The Video Aces get everything handed to them

They face no repercussions for any of their actions. They go into a business with no funds and come out winners of the Video Music Awards. In the first half-hour of the film, when they refuse to do any more free jobs, the viewer expects them to fail because they don’t have “the experience” to go along with their talent. And sure, the next shoot is a disaster, much to the embarrassment of the rock journalist that got them the gig, but the Video Aces’ receive famedom immediately afterwards due to what can only be described as “the pleasure of 1980s proto-hipsters.” And, in the end, all of the Video Aces’ repercussion-less, self-centered actions take them back to their roots and they save a couple of fading musicians of the last generation and expose a corrupt politician (causing him to have a temper tantrum of epic proportions).

If the characterization doesn’t sell the movie enough as the new positive figurehead for the Millennial generation, the movie jumps with cutscenes and dialogue as if it knows your attention span has been shortened by hours spent staring at a computer screen. In one scene they’re trying to figure out how rigs work, and in the next they’re back at the apartment and two women are fighting with nunchucks and switchblades. The hitmen that show up towards the end of the movie seem to forget what they’re doing more often than anyone else in the movie. Every romantic scene has something else going on during it, whether it’s limbo, or someone being lit on fire. The overall chaos draws and holds your attention, even if your attention span has been reduced to 6 seconds.

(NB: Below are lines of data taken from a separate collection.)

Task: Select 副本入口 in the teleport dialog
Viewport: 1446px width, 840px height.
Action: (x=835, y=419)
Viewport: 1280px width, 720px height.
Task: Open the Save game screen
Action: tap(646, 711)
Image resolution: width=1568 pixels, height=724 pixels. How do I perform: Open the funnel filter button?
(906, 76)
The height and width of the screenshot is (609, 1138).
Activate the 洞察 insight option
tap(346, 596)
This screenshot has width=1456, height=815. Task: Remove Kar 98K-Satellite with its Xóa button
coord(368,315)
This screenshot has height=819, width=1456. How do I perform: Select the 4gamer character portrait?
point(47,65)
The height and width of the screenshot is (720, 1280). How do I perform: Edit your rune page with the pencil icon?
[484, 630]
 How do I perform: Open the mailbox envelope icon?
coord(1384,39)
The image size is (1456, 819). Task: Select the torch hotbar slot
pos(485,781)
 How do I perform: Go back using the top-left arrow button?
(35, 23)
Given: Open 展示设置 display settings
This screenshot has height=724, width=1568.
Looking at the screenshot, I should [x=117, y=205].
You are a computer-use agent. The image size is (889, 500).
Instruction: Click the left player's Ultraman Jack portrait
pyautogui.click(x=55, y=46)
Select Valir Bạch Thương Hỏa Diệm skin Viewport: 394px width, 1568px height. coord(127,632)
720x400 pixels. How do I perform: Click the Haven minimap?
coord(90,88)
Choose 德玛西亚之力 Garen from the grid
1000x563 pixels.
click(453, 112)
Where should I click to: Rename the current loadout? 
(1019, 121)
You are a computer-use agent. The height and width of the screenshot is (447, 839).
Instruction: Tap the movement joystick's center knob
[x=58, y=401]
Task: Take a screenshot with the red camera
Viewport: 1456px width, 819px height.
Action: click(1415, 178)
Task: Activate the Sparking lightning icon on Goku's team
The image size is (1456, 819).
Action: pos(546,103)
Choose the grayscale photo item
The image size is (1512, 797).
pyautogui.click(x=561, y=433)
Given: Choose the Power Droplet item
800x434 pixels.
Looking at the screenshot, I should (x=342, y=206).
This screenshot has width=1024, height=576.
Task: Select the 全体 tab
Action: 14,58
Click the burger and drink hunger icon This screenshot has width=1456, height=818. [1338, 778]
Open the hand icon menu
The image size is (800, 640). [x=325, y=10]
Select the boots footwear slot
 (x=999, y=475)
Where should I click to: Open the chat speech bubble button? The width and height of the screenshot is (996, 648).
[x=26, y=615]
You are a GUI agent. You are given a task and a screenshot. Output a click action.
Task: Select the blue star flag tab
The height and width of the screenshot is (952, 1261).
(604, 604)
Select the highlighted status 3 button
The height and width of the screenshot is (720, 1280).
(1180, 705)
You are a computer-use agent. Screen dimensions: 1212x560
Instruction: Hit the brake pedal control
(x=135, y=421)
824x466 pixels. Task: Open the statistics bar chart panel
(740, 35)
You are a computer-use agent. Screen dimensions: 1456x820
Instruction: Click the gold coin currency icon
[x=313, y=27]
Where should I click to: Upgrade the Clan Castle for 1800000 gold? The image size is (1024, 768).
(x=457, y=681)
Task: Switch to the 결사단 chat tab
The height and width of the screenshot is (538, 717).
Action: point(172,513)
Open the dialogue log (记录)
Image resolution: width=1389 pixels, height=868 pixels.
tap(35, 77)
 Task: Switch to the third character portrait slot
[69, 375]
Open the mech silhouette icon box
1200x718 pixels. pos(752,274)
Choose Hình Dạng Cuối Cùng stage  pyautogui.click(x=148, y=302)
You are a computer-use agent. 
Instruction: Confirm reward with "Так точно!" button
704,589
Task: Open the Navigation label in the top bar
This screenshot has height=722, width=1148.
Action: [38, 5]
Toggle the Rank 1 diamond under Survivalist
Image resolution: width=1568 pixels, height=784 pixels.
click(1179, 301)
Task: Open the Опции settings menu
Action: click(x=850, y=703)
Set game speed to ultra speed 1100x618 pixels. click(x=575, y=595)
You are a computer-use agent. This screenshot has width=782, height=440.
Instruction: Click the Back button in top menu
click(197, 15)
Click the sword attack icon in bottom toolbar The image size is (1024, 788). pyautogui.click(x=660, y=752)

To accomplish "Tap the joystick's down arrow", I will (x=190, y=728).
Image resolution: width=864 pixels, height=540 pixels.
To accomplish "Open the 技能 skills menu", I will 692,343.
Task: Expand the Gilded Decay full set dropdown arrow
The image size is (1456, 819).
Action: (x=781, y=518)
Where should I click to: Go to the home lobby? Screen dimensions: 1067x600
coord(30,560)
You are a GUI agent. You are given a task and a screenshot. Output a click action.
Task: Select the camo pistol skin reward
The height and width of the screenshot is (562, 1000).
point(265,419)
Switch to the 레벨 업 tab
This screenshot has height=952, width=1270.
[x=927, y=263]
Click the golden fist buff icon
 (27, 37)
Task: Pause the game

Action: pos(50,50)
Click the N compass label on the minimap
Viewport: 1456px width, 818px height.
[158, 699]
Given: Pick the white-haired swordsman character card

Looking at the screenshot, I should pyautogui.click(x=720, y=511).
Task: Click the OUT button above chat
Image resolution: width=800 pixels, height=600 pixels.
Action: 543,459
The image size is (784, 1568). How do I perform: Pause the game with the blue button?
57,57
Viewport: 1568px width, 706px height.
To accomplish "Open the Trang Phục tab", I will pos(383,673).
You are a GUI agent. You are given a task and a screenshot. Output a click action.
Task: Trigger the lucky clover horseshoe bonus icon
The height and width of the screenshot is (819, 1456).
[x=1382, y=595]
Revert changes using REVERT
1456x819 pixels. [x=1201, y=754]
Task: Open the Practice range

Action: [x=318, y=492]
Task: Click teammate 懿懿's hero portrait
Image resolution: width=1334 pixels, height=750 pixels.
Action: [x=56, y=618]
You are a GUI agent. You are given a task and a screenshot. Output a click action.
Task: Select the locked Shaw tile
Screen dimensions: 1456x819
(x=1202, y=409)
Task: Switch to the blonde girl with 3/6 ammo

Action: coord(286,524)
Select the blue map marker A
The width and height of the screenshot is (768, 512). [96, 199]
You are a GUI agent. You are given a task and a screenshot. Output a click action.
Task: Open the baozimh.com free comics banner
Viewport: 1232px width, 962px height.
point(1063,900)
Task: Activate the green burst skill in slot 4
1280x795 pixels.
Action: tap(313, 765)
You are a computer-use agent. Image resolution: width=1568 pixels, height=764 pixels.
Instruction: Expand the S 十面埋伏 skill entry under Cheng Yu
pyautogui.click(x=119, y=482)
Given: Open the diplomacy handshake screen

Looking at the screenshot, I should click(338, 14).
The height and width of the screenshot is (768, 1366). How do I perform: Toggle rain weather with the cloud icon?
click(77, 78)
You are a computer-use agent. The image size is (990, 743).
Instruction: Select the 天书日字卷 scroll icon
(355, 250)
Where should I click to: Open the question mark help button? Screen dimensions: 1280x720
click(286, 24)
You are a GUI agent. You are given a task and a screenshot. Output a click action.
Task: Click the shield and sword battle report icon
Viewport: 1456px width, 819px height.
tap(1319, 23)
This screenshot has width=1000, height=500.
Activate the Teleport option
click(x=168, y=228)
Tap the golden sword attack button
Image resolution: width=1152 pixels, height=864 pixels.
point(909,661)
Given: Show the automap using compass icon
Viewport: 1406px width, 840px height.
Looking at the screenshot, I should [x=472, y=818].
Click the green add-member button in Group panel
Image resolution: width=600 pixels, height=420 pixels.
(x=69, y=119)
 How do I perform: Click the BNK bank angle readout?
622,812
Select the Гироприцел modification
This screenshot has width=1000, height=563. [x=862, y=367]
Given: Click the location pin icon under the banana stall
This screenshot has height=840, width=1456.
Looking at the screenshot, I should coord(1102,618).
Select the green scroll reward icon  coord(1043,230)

And, as it can’t be said enough, what makes Tapeheads truly a masterpiece is its positive acceptance. It incorporates the Millennial traits that are thought of as shameful and ego-centric and embraces them. If we’re holding elections, I vote for Tapeheads to be the new mascot of the Millennials. We need some positive reinforcement once in a while for being “shallow,” because sometimes that’s the best path to success and fulfillment. Though, the Video Aces do end up in jail at the end of the movie, so I guess the positivity is up for interpretation.